Ha tardado en llegar. Sin embargo, la espera ha valido la pena. ‘Hacks’, bajo demanda semanal en HBO Max España desde el pasado 15 de diciembre -hay disponibles 4 de los 10 episodios de que consta esta primera temporada-, es mejor de lo que nos habían contado y se merece todos los premios. Después de llevarse el pasado septiembre 3 de los 15 Emmys por los que competía, parte como una de las claras favoritas en los próximos Globos de Oro de este 9 de enero. Está nominada a mejor serie de comedia y sus dos protagonistas Jean Smart y Hanna Einbinder pelean por el galardón a la mejor actriz.
Jean Smart interpreta magistralmente a Deborah Vance, una gran diva del mundo de la comedia cuyo éxito y popularidad empieza a peligrar y tambalearse tras el desgaste que, con el paso de los años, sufren sus chistes y sobre todo ella misma como artista. Lejos de resignarse, y desquiciada por el miedo al olvido, contrata a una joven y sobrada guionista Ava (Hannah Einsbinder) para que refresque y dé un nuevo aire a sus oxidados monólogos.
Juntas, y aunque no se soportan, emprenden un camino por la comedia y por la vida, lleno de continuos desencuentros y poderosos choques de trenes generacionales, emocionales y personales.
En medio de ambientes luminosos y un lujo que coquetea con lo más kitsch, el humor surge tanto de las insólitas situaciones que se suceden, una tras otra y la caja de sorpresas que ha sido la vida de Deborah, como de las arrolladoras actuaciones de las protagonistas y sus potentes personajes.

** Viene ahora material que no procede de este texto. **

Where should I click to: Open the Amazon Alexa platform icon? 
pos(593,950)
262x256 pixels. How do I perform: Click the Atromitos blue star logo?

A pesar de ser una comedia, Hacks entre risa y risa esconde un poso bien amargo de tristeza. Ni estrellas como Deborah que, a diferencia del resto de los mortales, viven rodeadas de millones de fans e incondicionales fieles seguidores, logran esquivar y menos con la edad, a la traidora y dolorosa soledad, esa que pesa tanto.
Cuando uno es joven piensa que está solo porque quiere, porque es una opción y porque ya habrá tiempo de recomponerse. El pasar de los años, el rostro ajado por arrugas a pesar de la cirugía y el silencio sordo y callado, arriba y abajo, de noche y de día, no hacen sino confirmarle a uno, y a Deborah más, que aquella abanderada soledad nunca fue elegida, sino la consecuencia del mejor salvoconducto para un éxito tan deseado como perdido con el tiempo.